Some architecture files available for FAUST
| File | Architecture |
|---|---|
| alsa-gtk.cpp | ALSA application + GTK |
| alsa-qt.cpp | ALSA application + Qt 4 |
| android.cpp | Android applications |
| au.cpp | Audio Unit plug-in |
| ca-qt.cpp | CoreAudio application + Qt 4 |
| ios-coreaudio.cpp | iPhone and iPad applications |
| jack-gtk.cpp | JACK application + GTK |
| jack-qt.cpp | JACK application + Qt 4 |
| ladspa.cpp | LADSPA plug-in |
| max-msp.cpp | Max MSP plug-in |
| pd.cpp | Pure Data plug-in |
| q.cpp | Q language plug-in |
| supercollider.cpp | SuperCollider plug-in |
| vst.cpp | VST plug-in |
| vsti-mono.cpp | Monophonic VST Instrument plug-in |
| vsti-poly.cpp | Polyphonic VST Instrument plug-in |

==Generating block diagrams==
A useful option makes it possible to generate the block diagram representation of the program as one or more SVG graphic files.

This is not a direct representation of the C++ code generated, and is instead used to generate code that can calculate the mathematical function it denotes.

==Arrows-like semantics==
The Faust semantics is almost the same as that of Haskell Arrows type class. However, the Arrow class is not bound to signal processors.

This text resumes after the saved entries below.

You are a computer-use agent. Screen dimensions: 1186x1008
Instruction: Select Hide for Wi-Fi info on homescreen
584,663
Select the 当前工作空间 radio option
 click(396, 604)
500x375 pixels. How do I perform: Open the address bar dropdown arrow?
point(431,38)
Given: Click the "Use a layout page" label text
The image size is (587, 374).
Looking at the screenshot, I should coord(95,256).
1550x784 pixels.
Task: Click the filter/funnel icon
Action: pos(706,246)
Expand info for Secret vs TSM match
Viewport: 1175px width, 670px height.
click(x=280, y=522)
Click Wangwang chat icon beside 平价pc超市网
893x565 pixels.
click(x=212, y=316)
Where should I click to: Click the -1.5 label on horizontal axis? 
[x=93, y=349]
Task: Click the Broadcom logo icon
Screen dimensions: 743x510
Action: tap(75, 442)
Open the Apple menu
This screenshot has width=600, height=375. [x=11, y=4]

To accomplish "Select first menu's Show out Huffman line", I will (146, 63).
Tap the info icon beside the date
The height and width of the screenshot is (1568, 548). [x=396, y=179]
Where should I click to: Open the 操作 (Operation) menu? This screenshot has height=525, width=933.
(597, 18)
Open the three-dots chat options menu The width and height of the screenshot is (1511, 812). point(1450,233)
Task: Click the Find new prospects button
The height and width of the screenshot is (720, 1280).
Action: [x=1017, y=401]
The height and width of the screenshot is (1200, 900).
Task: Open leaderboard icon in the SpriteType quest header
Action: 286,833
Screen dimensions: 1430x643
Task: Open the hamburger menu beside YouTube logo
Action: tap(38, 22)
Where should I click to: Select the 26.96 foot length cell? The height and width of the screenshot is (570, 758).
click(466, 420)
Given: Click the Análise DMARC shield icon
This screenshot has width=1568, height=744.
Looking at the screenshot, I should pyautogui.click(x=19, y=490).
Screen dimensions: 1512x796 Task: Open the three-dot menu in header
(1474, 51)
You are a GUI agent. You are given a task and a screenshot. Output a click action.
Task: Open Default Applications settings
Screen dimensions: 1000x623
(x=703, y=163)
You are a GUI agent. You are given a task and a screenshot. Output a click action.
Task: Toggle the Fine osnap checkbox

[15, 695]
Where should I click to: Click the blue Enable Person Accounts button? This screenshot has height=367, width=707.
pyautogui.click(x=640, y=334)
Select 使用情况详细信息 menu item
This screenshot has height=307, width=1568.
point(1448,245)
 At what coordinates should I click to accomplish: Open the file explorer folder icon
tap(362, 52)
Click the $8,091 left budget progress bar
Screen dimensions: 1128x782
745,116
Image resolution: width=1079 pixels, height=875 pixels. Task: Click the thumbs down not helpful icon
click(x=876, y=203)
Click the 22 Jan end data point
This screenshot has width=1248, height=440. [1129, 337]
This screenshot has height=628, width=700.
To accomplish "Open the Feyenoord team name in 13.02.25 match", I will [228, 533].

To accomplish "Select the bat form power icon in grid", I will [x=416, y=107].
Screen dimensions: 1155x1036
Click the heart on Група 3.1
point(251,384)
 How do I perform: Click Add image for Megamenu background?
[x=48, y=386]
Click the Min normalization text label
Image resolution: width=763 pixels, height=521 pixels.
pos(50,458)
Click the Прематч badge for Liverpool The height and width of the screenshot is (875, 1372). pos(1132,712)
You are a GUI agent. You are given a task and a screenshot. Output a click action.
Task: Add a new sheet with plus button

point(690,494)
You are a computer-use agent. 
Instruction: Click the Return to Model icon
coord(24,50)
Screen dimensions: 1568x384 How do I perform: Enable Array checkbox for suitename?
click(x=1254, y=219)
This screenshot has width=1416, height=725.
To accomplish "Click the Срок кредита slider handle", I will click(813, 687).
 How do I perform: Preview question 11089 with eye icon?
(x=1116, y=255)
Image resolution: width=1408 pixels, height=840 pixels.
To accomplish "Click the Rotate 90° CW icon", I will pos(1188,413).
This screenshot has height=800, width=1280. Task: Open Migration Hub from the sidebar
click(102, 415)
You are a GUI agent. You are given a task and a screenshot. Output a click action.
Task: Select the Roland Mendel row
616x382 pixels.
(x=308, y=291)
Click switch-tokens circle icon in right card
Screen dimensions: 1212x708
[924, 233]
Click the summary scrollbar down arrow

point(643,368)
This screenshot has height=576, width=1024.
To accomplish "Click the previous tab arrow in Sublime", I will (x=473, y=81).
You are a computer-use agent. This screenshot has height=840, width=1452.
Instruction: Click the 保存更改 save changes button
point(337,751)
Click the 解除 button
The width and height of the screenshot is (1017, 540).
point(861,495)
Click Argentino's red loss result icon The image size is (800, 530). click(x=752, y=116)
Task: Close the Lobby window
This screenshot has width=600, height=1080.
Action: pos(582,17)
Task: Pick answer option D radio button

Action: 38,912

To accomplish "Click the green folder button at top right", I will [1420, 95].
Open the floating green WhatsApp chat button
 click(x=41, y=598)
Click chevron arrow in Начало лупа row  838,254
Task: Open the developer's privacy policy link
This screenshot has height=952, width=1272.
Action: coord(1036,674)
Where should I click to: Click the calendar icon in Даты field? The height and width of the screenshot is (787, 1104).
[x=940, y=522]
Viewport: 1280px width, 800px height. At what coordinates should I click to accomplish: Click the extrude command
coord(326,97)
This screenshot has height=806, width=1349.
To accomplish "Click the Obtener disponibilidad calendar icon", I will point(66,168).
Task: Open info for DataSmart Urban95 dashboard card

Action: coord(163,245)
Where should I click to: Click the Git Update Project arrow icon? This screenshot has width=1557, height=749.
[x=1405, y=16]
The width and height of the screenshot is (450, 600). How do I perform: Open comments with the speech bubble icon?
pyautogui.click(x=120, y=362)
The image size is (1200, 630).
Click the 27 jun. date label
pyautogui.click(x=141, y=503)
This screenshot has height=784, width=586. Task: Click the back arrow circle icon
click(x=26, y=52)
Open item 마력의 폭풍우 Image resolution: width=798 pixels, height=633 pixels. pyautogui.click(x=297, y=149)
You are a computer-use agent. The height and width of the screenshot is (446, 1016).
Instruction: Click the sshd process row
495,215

Equivalences between FAUST and Arrow combinators
| f~g | loop ((\(a,b) -> (b,a)) ^>> f >>> id &&& (delay>>>g)) where delay is not a method of the Arrow type class, but is specific to signal processing arrows |
| f,g | f***g |
| f:g | f>>>g |
| f<:g | f>>^h>>>g with appropriate function h (or &&& in special cases) |
| f:>g | f>>^h>>>g with appropriate function h |

The Arrow combinators are more restrictive than their FAUST counterparts, e.g., the nesting of parallel composition is preserved, and inputs of the operands of &&& must match exactly.

==Awards==
- 2022 Open Science Award for Open Source Research Software in the category "Documentation".